Description
Cheesy Scalloped Potatoes are a rich, comforting side dish featuring thinly sliced Yukon Gold or Russet potatoes baked in a luscious homemade cheddar cheese sauce with caramelized onions for extra sweetness and flavor. Perfectly creamy and cheesy with a crisp, golden topping, these potatoes are ideal for holidays or family dinners.
Ingredients
Units
Scale
Main Ingredients
- 2.5 lbs. Yukon Gold or Russet Potatoes (about 6 medium), peeled and sliced into 1/8-inch thick rounds
- 6 tablespoons butter, separated
- 1 tablespoon olive oil
- 1 large yellow onion
- 1/2 teaspoon dried thyme
- 2 cloves garlic, minced
- 4 tablespoons flour
- 3 cups milk
- 3 1/2 cups shredded orange cheddar cheese, divided
- 2 tablespoons cream cheese, softened
- 1/2 teaspoon mustard powder
- 1/2 teaspoon salt
- 1/4 teaspoon pepper
- 1 pinch cayenne pepper
Instructions
- Prepare Ingredients – Preheat oven to 350°F (175°C). While caramelizing the onions, measure and prepare all remaining ingredients for ease of cooking.
- Caramelize Onions – Cut the onion into 1/4-inch strings. Melt 2 tablespoons butter and olive oil in a large skillet over medium-low heat.

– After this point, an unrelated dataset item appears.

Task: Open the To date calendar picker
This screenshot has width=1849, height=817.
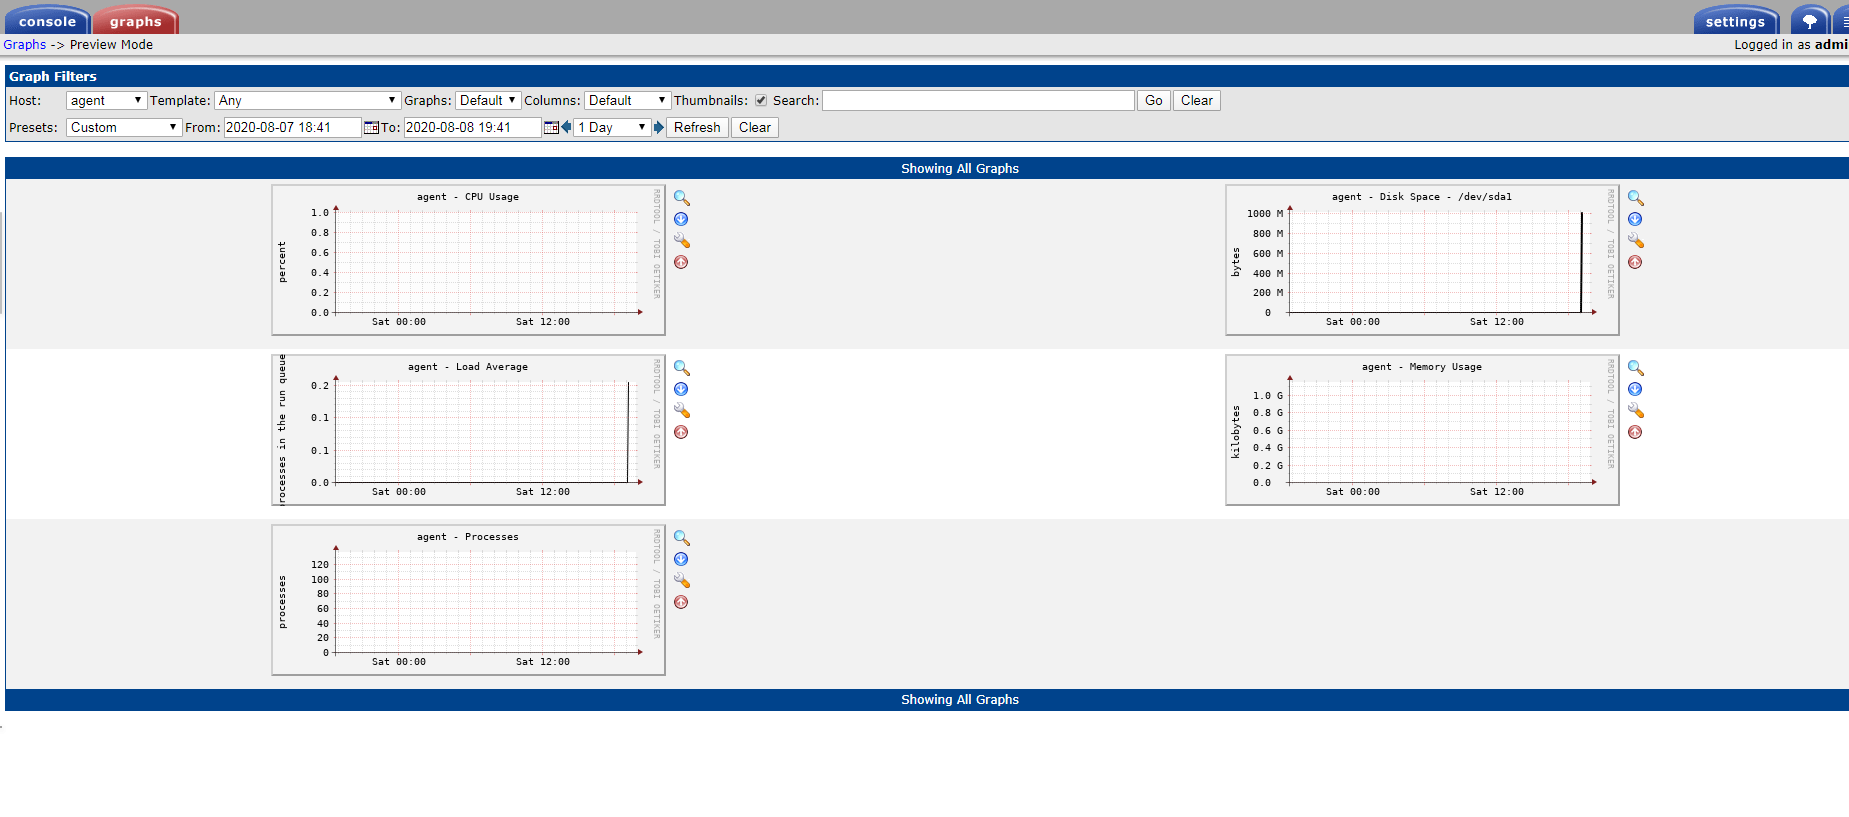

Add sliced onions and thyme, and cook for about 30 minutes, stirring often, until the onions are golden brown and caramelized. Set aside when done.
- Make Roux – Increase the skillet heat to medium. Melt the remaining 4 tablespoons of butter in the pot, add minced garlic, and cook for 1 minute, scraping up any browned bits. Add the flour, whisking continuously for about 1 minute or until the raw flour smell is gone.
- Add Milk – Slowly pour in the milk, whisking constantly to create a smooth, thick sauce. Bring to a gentle boil, then remove from heat.
- Season Sauce – Stir in mustard powder, salt, pepper, and cayenne pepper to the sauce for extra flavor.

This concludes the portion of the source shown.